(Item-finding records)

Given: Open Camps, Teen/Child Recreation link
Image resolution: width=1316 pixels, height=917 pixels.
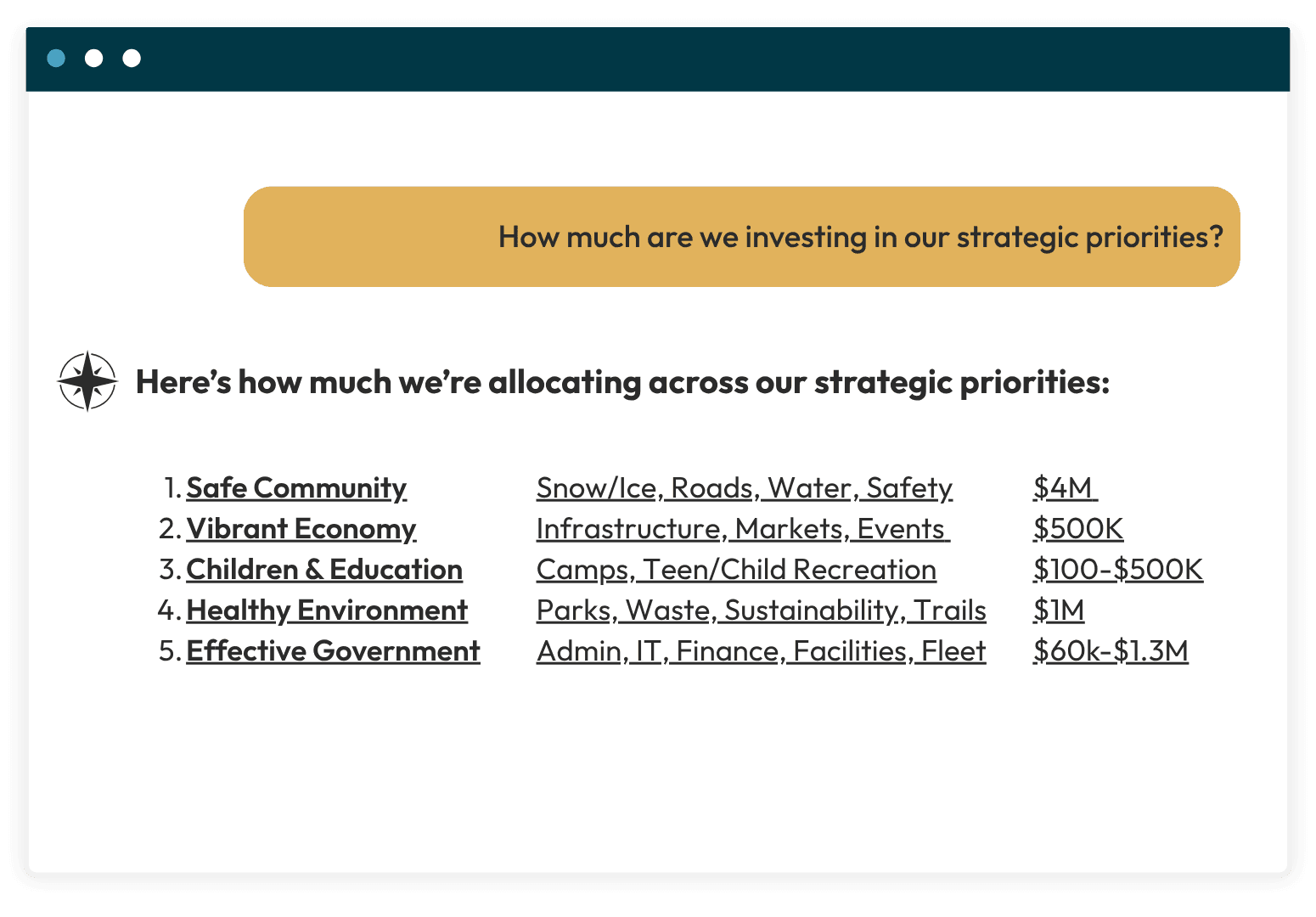Looking at the screenshot, I should pyautogui.click(x=736, y=570).
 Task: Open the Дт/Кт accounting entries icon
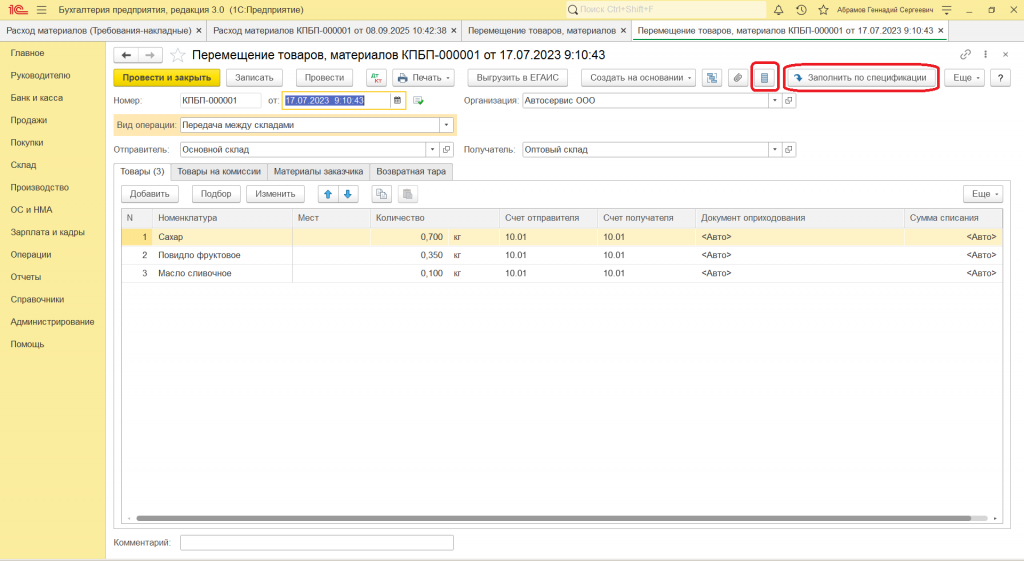coord(376,78)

== WHAT THE TASK REQUIRES ==
Copy every line of the records above word for word, leaving the pictures out of your answer.

== EXPECTED ANSWER ==
Given: Open Camps, Teen/Child Recreation link
Image resolution: width=1316 pixels, height=917 pixels.
Looking at the screenshot, I should pyautogui.click(x=736, y=570).
 Task: Open the Дт/Кт accounting entries icon
coord(376,78)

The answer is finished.